Reputation: 890
I'm fairly new to VxWorks OS and hence wouldn't mind explanations in case I differ in my understanding of things under the hood when they differ from more traditional OSes like Linux and the likes. With that out of the way, let me begin my actual question.
I am trying to create a loop-back test for testing changes I made to the serial UART driver on the board. Since I do not want to use a cross cable to actually short two UART ports externally, I've connected both of those ports to my dev machine. One configured as an output port from the dev machine's perspective (and consequently as an Input port on the board) and the other an input port (an output port on the board). I am actually doing the loopback using a shared memory buffer which I am protecting using a mutex. So there are two threads on the board, one of which reads from the input port, copies data to the shared memory and the other reads from the memory and sends it over the output port.
And I am using regular open, read and write calls in my VxWorks application (by the way I think it is part of the application code as I call the functions from usrAppInit.c
not withstanding the fact that I can even call driver routines from here! (Is it because of a flat memory model vis-a-vis Linux?? Anyhow).
Now I these ports on VxWorks have been opened in a non blocking mode and here's the code snippet which configures one of the ports:
if( (fdIn = open(portstrIn, O_RDONLY | O_NOCTTY, 0) ) == ERROR) {
return 1;
}
if(((status = ioctl(fdIn, FIOSETOPTIONS, OPT_RAW))) == ERROR)
{
return 1;
}
/* set the baud rate to 115200
*/
if((status = ioctl(fdIn, FIOBAUDRATE, 115200)) == ERROR)
{
return 1;
}
/* set the HW options
*/
if((status = ioctl(fdIn, SIO_HW_OPTS_SET, (CS8 | 0 | 0))) == ERROR)
{
return 1;
}
And similarly the output port is also configured. These two are part of two separate tasks spawned using taskSpawn
and have the same priority of 100. However what I am annoyed by, is that when I write to the in port from my dev machine (using a python script), the read call on the board get's sort of staggered (I wonder if that's the right way to refer to it). It is most likely due to the short availability of hardware buffer space on the UART input buffer (or some such). This is usually not much of a problem if that is all I am doing.
However, as explained earlier, I am trying to copy the whole received character stream into a common memory buffer (guarded by a mutex of course) which is then read by another task and then re-transmitted over another serial port (sort of an in memory loopback if you will)
In lieu of that aforementioned staggering of the read calls, I thought of holding the mutex as long as there are characters to be read from the Inport and once there are no chars to be read, release the mutex and since this is VxWorks, do an explicit taskDelay(0)
to schedule the next ready task (my other task). However since this is a blocking read, I am (as expected) stuck on the read call due to which my other thread never gets a chance to execute.

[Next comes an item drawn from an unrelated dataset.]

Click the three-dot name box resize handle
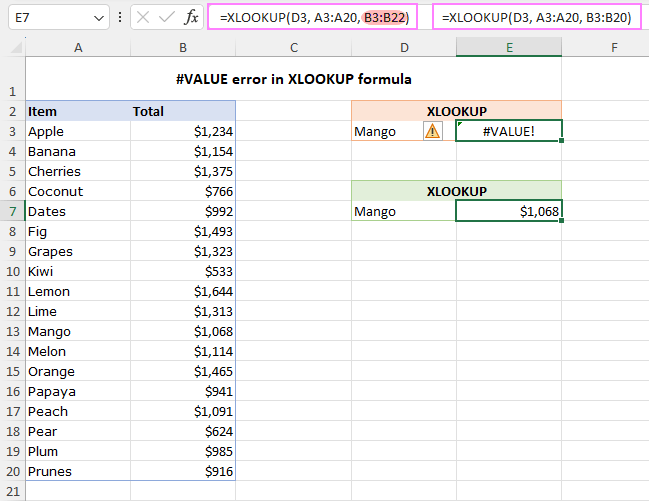The image size is (649, 501). tap(120, 18)
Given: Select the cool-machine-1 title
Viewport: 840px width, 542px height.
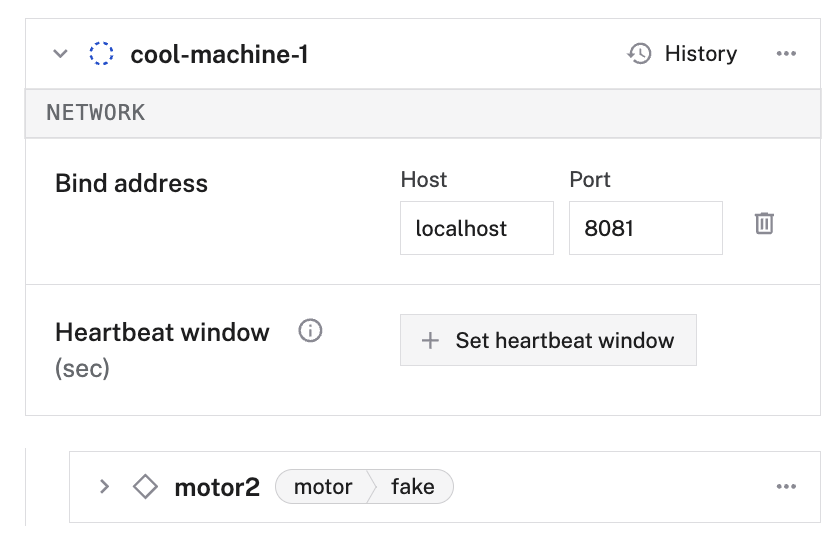Looking at the screenshot, I should click(x=219, y=54).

I did think of checking if the buffer was full and then doing the explicit task switch however if any of you have a better idea, I'm all ears.
Also just to see how this staggered read thing works from the perspective of the kernel, I timed it using a time(NULL)
call just before and right after the read. So surprisingly, the very first chunk shows up a number, every other chunk after that (if it's a part of the same data block coming from the outside) shows 0. Could anyone explain that as well?
Upvotes: 0
Views: 851
Reputation: 59
Without a loopback cable attached, the only way you can arrive at testing serial loopback behavior is to switch the uart into loopback mode. This often means making changes to the specific hardware part driver.